Barbara Bilabel brachte Ria Endres' „Aus deutschem Dunkel“ in Bremen zur Uraufführung  ■ Von Jürgen Francke

Vielleicht wollte die Regisseurin bloß schönes Wetter machen mit einer netten Ansprache an das Publikum. „Guten Tag“ steht da in großen Lettern auf dem Bühnenvorhang des Bremer Schauspielhauses. Die Uraufführung des Stücks Aus deutschem Dunkel von Ria Endres, die bislang nur in Darmstadt und Zürich (Acht Weltmeister, Zorn) gespielt wurde, war für Barbara Bilabel die erste Inszenierung an einem Stadttheater seit längerer Zeit.
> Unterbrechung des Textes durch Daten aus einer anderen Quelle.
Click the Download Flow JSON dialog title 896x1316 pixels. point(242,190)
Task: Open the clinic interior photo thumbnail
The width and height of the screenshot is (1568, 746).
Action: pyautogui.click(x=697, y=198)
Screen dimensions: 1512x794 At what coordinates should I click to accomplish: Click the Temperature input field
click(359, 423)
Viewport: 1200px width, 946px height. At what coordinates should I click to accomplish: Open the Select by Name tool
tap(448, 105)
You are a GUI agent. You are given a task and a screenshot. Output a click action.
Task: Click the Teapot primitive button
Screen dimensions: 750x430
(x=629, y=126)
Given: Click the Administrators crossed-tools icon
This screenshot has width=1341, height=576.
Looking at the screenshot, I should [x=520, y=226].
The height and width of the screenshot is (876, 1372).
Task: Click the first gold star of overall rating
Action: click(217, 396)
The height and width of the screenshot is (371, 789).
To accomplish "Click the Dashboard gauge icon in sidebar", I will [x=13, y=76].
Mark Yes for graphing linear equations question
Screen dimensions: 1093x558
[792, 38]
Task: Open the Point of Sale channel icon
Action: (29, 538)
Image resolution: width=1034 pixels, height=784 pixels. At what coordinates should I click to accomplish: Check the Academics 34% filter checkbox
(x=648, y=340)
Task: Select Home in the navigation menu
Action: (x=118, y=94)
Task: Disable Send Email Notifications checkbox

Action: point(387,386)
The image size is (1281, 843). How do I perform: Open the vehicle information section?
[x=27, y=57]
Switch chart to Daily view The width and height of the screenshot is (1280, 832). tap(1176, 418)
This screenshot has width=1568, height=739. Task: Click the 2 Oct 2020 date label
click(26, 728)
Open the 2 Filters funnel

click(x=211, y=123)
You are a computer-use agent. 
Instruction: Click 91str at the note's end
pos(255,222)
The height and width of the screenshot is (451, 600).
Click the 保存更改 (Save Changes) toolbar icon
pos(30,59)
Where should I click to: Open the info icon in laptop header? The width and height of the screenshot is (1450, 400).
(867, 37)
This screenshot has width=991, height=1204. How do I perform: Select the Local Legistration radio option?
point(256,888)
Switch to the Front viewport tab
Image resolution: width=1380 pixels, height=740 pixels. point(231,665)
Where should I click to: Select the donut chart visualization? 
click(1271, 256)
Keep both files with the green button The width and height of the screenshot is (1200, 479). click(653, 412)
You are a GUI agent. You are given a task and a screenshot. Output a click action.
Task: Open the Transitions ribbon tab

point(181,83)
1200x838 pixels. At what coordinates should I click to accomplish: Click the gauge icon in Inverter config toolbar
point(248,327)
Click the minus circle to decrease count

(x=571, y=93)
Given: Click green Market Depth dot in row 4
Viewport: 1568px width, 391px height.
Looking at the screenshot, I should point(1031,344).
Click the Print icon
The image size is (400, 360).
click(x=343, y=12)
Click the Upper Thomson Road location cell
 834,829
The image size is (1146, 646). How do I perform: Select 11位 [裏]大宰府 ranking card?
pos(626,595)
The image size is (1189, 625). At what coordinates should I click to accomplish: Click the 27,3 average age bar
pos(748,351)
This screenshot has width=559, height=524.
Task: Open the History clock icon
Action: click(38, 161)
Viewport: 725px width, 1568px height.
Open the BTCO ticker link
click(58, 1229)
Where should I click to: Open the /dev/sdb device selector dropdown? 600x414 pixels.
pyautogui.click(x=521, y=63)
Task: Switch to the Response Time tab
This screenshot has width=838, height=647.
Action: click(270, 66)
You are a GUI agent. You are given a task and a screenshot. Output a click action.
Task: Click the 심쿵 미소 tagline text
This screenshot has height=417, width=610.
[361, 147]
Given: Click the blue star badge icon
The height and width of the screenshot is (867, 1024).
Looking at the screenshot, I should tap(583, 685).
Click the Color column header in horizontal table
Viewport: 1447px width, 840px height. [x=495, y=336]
Der rostrote Bühnenraum wird beherrscht von einem riesigen Schrank und einer Klappstuhlgruppe mit Campingtisch. Der Boden ist ein wenig nach vorn geneigt, im Hintergrund gibt ein riesiger Prospekt den Blick auf eine Gebirgslandschaft frei, wie es die Tegernseer Bauerbühne auch gern hat. Über zwei Minuten fällt auf der Bühne kein Wort, obwohl sich bereits drei Menschen, ein greises Paar und ihre Enkelin, am Tisch sitzen. „Es stinkt“, entfährt es plötzlich dem bleich geschminkten Großvater. Er holt zu einer abgehackten Tirade über die katholische Kirche und die verlogene Frömmigkeit seiner nicht minder bleichen Frau aus. Dann sackt er wieder in sich zusammen. Das Mädchen Nelly sagt kein einziges Wort in dieser ersten Szene, es wird gegängelt. Als es nicht essen will, sogar von der Großmutter zwangsgefüttert wird, schlägt es allerdings zurück. Nelly haut der lamentierenden Alten einfach einen vor den Latz.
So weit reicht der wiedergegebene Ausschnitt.